• _Given instruction_: Please copy out the items below without any change, starting at the line containing "Open the #doeseveryoneknowyouhaveabusiness" and ending at the line containing "point(301,76)", with both of those lines included.

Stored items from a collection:
▶

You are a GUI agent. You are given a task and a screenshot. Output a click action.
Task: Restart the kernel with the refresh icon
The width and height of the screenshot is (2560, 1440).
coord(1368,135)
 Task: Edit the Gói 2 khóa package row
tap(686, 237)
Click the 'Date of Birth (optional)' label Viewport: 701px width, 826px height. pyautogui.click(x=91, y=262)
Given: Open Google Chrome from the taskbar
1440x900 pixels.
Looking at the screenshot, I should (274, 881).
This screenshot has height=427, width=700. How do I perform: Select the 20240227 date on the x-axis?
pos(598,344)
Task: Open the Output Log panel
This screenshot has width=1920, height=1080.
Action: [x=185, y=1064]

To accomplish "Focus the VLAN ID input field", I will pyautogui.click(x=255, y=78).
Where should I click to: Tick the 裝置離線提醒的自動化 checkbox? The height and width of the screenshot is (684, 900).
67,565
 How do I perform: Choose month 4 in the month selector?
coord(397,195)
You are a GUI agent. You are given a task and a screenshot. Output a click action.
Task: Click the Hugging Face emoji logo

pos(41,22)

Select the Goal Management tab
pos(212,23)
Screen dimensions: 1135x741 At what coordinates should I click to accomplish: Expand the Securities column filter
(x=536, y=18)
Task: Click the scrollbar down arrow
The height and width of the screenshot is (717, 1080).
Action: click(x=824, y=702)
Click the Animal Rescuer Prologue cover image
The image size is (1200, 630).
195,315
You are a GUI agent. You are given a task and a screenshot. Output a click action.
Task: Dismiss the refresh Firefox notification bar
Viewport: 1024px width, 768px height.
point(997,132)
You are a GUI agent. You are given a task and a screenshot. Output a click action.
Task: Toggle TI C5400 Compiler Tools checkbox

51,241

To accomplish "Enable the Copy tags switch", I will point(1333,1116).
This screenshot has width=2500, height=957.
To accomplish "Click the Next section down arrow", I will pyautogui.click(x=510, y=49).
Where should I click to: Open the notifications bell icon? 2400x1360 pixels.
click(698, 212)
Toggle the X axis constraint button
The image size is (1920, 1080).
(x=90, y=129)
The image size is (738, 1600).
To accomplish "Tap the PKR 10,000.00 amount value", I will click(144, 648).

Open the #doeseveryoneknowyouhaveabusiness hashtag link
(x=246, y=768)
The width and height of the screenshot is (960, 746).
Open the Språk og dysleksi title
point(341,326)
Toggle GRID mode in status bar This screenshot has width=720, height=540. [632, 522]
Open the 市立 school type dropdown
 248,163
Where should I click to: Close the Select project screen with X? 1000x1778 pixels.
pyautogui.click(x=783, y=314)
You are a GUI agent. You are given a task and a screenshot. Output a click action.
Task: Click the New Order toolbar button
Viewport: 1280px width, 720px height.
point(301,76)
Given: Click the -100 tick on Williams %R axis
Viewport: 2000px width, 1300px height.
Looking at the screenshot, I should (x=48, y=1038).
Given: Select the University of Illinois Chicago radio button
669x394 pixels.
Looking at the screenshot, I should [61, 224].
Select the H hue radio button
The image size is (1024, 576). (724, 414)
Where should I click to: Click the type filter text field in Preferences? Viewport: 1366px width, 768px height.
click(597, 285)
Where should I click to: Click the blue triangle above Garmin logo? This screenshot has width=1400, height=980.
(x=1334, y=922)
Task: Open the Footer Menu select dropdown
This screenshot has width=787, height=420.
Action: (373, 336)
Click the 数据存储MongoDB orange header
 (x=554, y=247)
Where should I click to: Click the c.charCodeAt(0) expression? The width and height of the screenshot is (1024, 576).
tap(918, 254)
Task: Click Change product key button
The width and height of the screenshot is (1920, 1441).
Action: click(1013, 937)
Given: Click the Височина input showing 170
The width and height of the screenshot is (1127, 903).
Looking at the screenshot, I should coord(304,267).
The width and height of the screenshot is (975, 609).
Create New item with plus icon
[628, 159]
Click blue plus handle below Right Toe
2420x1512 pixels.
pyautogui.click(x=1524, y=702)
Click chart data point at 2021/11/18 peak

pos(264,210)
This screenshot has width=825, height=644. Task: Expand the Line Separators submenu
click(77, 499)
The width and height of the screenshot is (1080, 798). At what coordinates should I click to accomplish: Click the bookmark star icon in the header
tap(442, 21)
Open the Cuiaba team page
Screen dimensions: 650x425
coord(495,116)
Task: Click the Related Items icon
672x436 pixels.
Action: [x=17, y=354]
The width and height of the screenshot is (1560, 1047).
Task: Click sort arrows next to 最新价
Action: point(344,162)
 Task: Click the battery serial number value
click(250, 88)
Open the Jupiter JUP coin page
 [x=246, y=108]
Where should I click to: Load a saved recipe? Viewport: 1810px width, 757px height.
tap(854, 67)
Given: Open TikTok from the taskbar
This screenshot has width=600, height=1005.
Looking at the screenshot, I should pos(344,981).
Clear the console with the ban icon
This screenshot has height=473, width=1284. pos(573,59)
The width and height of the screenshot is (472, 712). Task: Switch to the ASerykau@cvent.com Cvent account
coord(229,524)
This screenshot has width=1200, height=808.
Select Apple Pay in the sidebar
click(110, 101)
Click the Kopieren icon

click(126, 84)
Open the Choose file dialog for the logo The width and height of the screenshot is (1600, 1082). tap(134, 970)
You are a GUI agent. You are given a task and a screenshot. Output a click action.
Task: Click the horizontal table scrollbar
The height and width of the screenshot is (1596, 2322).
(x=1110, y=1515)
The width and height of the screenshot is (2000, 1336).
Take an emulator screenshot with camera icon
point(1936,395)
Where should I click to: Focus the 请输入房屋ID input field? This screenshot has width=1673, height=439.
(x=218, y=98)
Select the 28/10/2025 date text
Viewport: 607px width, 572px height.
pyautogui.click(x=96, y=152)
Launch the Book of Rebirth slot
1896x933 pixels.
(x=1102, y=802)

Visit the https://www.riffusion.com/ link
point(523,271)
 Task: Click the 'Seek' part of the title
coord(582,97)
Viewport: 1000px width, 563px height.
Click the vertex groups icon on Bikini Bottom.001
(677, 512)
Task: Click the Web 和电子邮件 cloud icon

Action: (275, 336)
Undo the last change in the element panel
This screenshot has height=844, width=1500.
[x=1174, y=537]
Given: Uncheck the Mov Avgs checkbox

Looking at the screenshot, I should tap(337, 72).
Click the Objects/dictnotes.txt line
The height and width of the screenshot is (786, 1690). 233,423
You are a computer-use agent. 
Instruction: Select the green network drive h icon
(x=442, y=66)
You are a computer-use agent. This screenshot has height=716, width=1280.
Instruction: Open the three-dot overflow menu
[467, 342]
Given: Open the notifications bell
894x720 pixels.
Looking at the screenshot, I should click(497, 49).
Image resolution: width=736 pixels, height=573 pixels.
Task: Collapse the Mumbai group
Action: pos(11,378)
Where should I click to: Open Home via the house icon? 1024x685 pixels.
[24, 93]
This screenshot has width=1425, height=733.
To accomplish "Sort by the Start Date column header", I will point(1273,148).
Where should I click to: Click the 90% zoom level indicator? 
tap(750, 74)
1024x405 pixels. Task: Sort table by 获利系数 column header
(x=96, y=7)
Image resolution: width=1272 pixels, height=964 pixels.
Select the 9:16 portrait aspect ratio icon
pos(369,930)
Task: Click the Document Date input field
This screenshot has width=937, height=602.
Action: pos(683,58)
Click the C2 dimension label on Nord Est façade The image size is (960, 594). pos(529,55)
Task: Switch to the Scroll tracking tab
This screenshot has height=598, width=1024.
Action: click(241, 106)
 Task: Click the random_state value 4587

◀

• _Answer to the exercise_:
Open the #doeseveryoneknowyouhaveabusiness hashtag link
(x=246, y=768)
The width and height of the screenshot is (960, 746).
Open the Språk og dysleksi title
point(341,326)
Toggle GRID mode in status bar This screenshot has width=720, height=540. [632, 522]
Open the 市立 school type dropdown
 248,163
Where should I click to: Close the Select project screen with X? 1000x1778 pixels.
pyautogui.click(x=783, y=314)
You are a GUI agent. You are given a task and a screenshot. Output a click action.
Task: Click the New Order toolbar button
Viewport: 1280px width, 720px height.
point(301,76)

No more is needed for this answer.